Why does the LLM not use my documents?
Tip: This page is a deep dive on how or why your LLM is not using your documents when asking questions.
Luckily, it's simple to solve for, actually! These ideas extend beyond just AnythingLLM.
We get this question many times a week, where someone is confused, or even upset the LLM does not appear to "just know everything" about the documents that are embedded into a workspace.
So to understand why this occurs we first need to clear up some confusion on how RAG (retrieval augmented generation) works inside of AnythingLLM.
This will not be deeply technical, but once you read this you will be an expert on how traditional RAG works.
LLMs are not omnipotent
Unfortunately, LLMs are not yet sentient and so it is vastly unrealistic with even the most powerful models for the model you are using to just "know what you mean".
That being said there are a ton of factors and moving parts that can impact the output and salience of an LLM and even to complicate things further, each factor can impact your output depending on what your specific use case is!
LLMs do not introspect
In AnythingLLM, we do not read your entire filesystem and then report that to the LLM, as it would waste tokens 99% of the time.

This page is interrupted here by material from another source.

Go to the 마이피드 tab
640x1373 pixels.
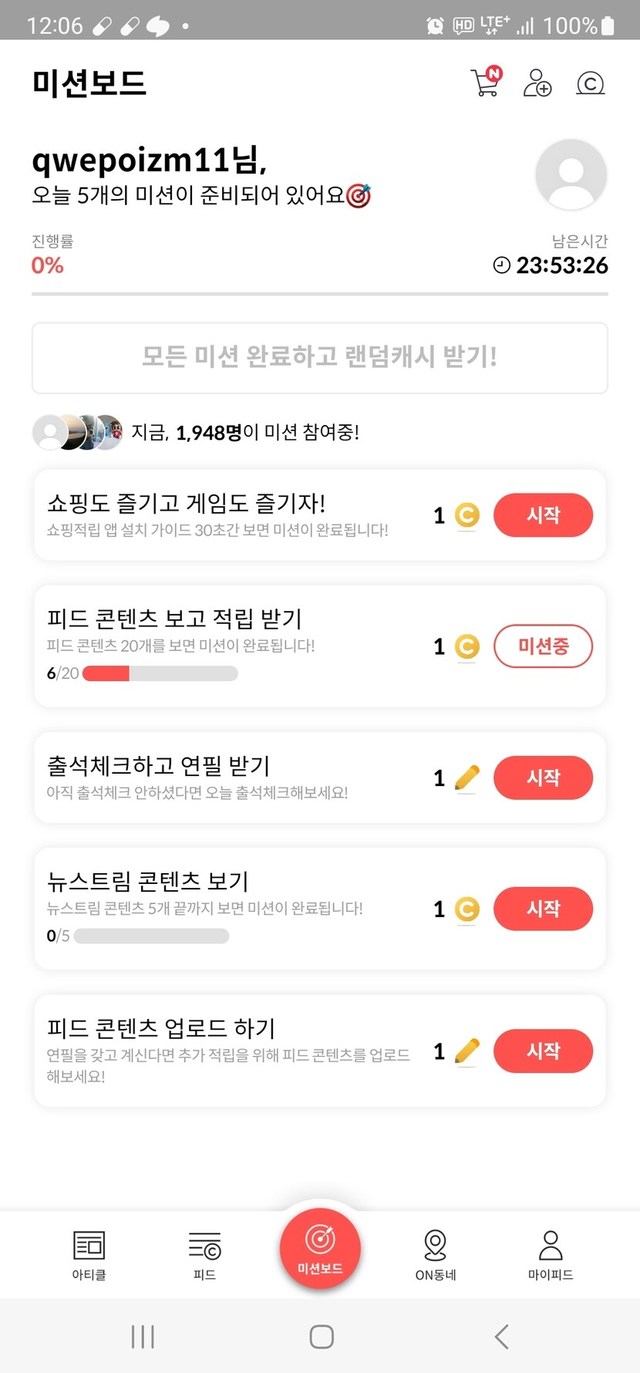pyautogui.click(x=550, y=1255)
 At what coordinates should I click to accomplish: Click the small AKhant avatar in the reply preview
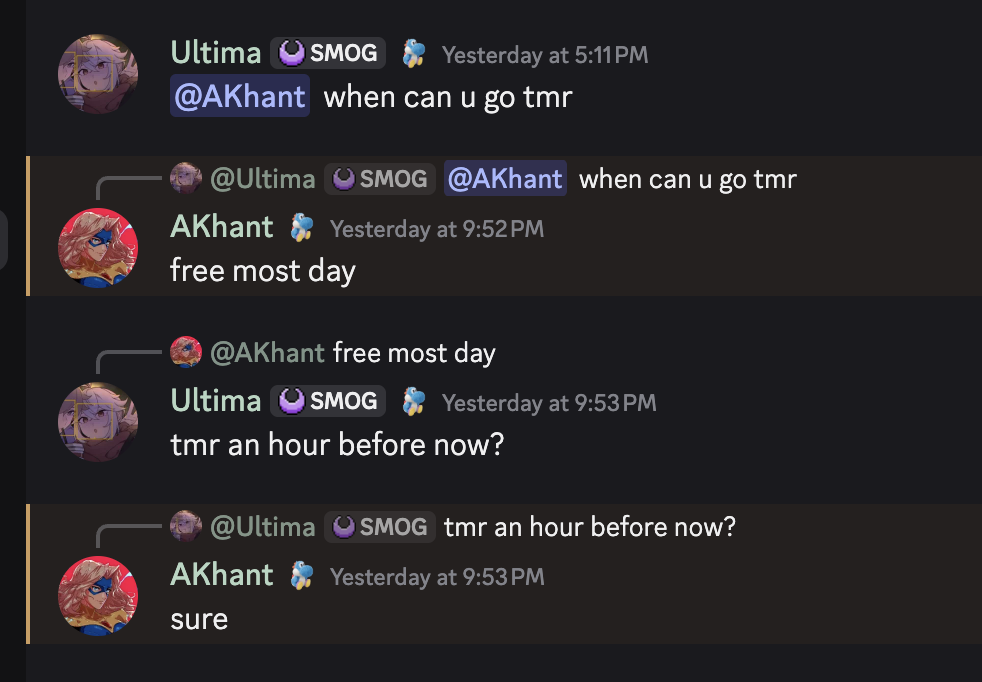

Instead, your query is processed against your vector database of document text and we get back 4-6 text chunks from the documents that are deemed "relevant" to your prompt.
For example, let's say you have a workspace of hundreds of recipes, don't ask "Get me the title of the 3 high-calorie meals". This LLM will outright refuse this! but why?
When you use RAG for document chatbots your entire document text cannot possibly fit in most LLM context windows. Splitting the document into chunks of text and then saving those chunks in a vector database makes it easier to "augment" an LLM's base knowledge with snippets of relevant information based on your query.
Your entire document set is not "embedded" into the model. It has no idea what is in each document nor where those documents even are.
If this is what you want, you are thinking of agents, which are coming to AnythingLLM soon.
So how does AnythingLLM work?
Let's think of AnythingLLM as a framework or pipeline.
-
A workspace is created. The LLM can only "see" documents embedded in this workspace. If a document is not embedded, there is no way the LLM can see or access that document's content.
-
You upload a document, this makes it possible to "Move into a workspace" or "embed" the document. Uploading takes your document and turns it into text - that's it.
-
You "Move document to workspace". This takes the text from step 2 and chunks it into more digestable sections. Those chunks are then sent to your embedder model and turned into a list of numbers, called a vector.
-
This string of numbers is saved to your vector database and is fundamentally how RAG works. There is no guarantee that relevant text stays together during this step! This is an area of active research.
-
You type a question into the chatbox and press send.
-
Your question is then embedded just like your document text was.
-
The vector database then calculates the "nearest" chunk-vector. AnythingLLM filters any "low-score" text chunks (you can modify this). Each vector has the original text it was derived from attached to it.
IMPORTANT!
This is not a purely semantic process so the vector database would not "know what you mean".
It's a mathematical process using the "Cosine Distance" formula.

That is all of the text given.